Corrupted backup indicates: (1) pg_basebackup crashed/interrupted mid-flight. (2) Incomplete WAL archive (WAL segments missing). (3) Filesystem corruption (rare). (4) Bad restore procedure. Diagnose: (1) Check backup integrity: tar -tzf backup.tar.gz | wc -l (should list all files). If tar corrupted: gunzip -t backup.tar.gz tests compression integrity. (2) Verify WAL archive: ls /mnt/wal_archive/ | wc -l; should have continuous sequence. Check for gaps: for f in /mnt/wal_archive/*; do echo $f; done | sort should increment sequentially. (3) Check restore procedure: Did you restore backup, then WAL, then recovery.signal correctly? (4) Validate on staging after recovery: psql -d restored_db -c "SELECT COUNT(*) FROM table_with_fk". If FK broken: SELECT * FROM pg_constraint WHERE constraint_type='f' AND convalidated=false (foreign keys not validated). Recovery: (1) If backup corrupted: Find older backup (24-48h old) or use WAL replay from before corruption. (2) If WAL missing: Check WAL archive backup (separate disk?): ls /backup/wal_archive_mirror/. (3) If partial restore: Re-run from backup: (a) Delete corrupted restored data. (b) Fresh restore from clean backup. (c) Replay WAL carefully; stop at good LSN. (4) Data validation: Post-restore, run integrity checks: PRAGMA integrity_check (SQLite-style, not PG). For PG: Manual queries to verify counts, FK relationships. Prevention: (1) Always test backup restore on staging (monthly). (2) Monitor backup success: Log output, check file sizes match expectations. (3) Use pgbackrest or barman (verify checksums).
Follow-up: Explain backup validation and checksums. How do you detect corrupted backups?
Failover to standby during disaster. Standby promoted but primary disk failed. Design failover procedure: promotion, data safety, replication setup post-failover.
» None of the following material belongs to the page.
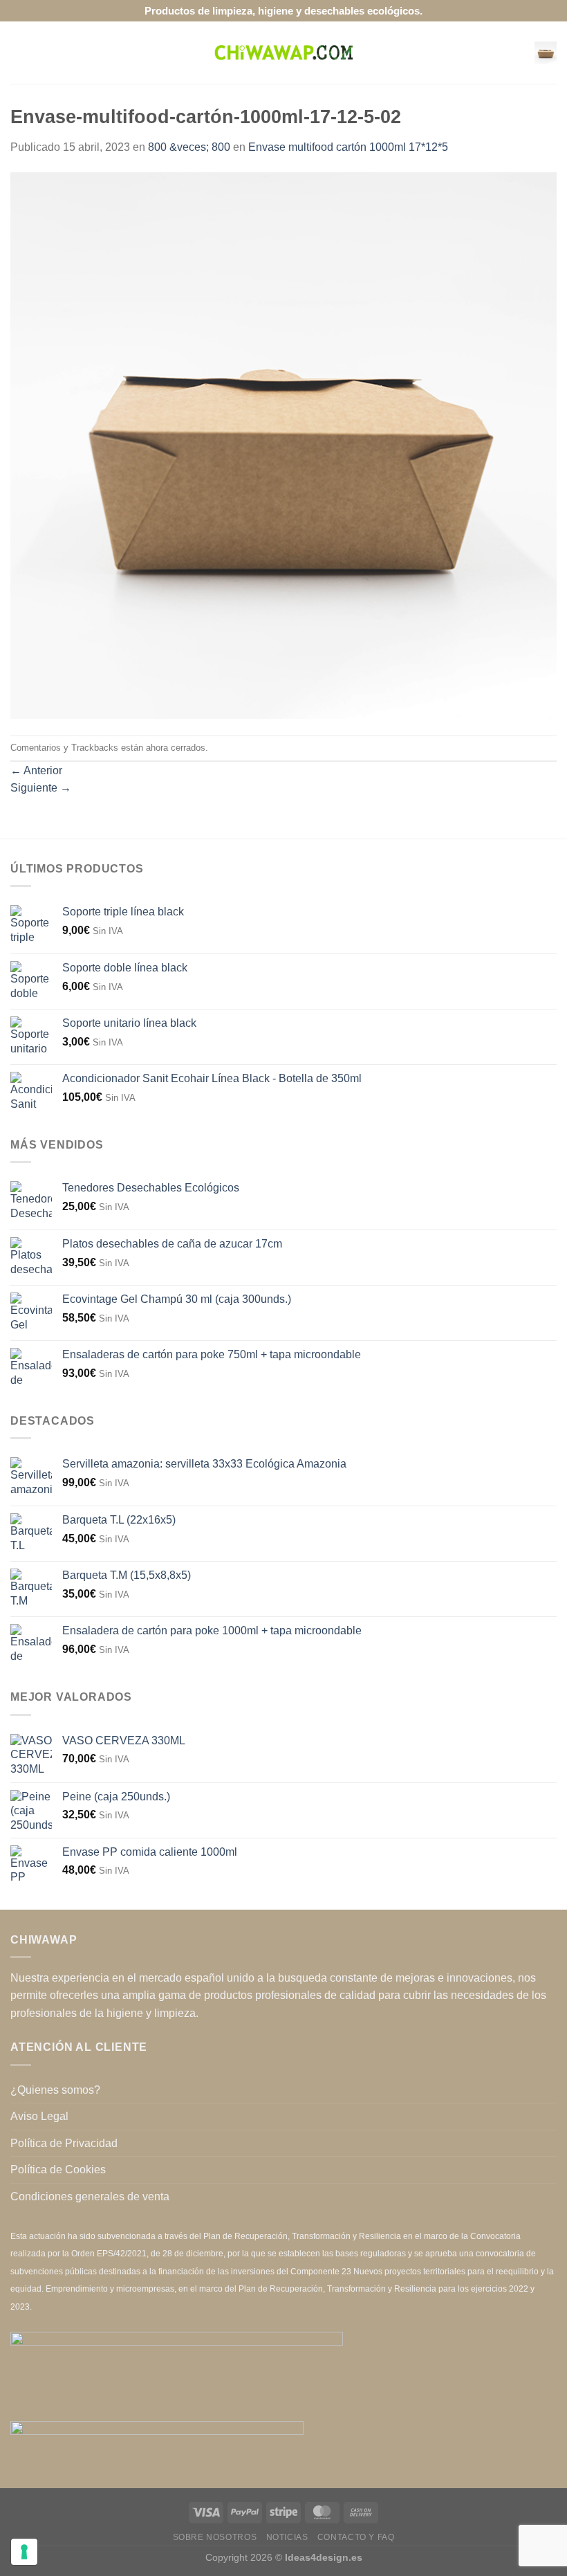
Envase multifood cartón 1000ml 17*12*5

Failover: Primary fails, promote standby. Procedure: (1) Ensure primary is truly down: pg_isready -h primary_host -p 5432 should timeout/refuse. (2) Promote standby: pg_ctl promote -D /var/lib/postgresql/data on standby (or SELECT pg_promote() if PG11+ and standby accepts connections). Wait for promotion: tail -f standby_log | grep "database system is ready to accept". (3) Update app connection strings to point to new primary (old standby). (4) Data safety: Promoted standby may have uncommitted writes from before failover (if synchronous_commit=off). Verify: SELECT COUNT(*) FROM critical_table; compare with app audit logs. If data loss, restore from backup at known-good point. (5) Setup replication post-failover: (a) Bring old primary back (disk replaced). (b) Basebackup from new primary: pg_basebackup -D /var/lib/postgresql/data -h new_primary -U replication -Xs -R on old primary. (c) Start old primary as standby: systemctl start postgresql. (d) Verify replication: SELECT * FROM pg_stat_replication on new primary; should show old primary as replicating. (6) Monitoring post-failover: (a) Check replication lag: SELECT NOW() - pg_last_xact_replay_time() AS lag on standby. (b) Alert if lag > 10s (replication behind). (7) Update DNS/VIP: Old standby IP now primary; app DNS should resolve to new primary. Use VIP (virtual IP) for seamless failover. Best practice: Automate failover with Patroni/etcd or similar; manual failover error-prone.
Follow-up: Explain synchronous_commit implications for failover. Data loss scenarios?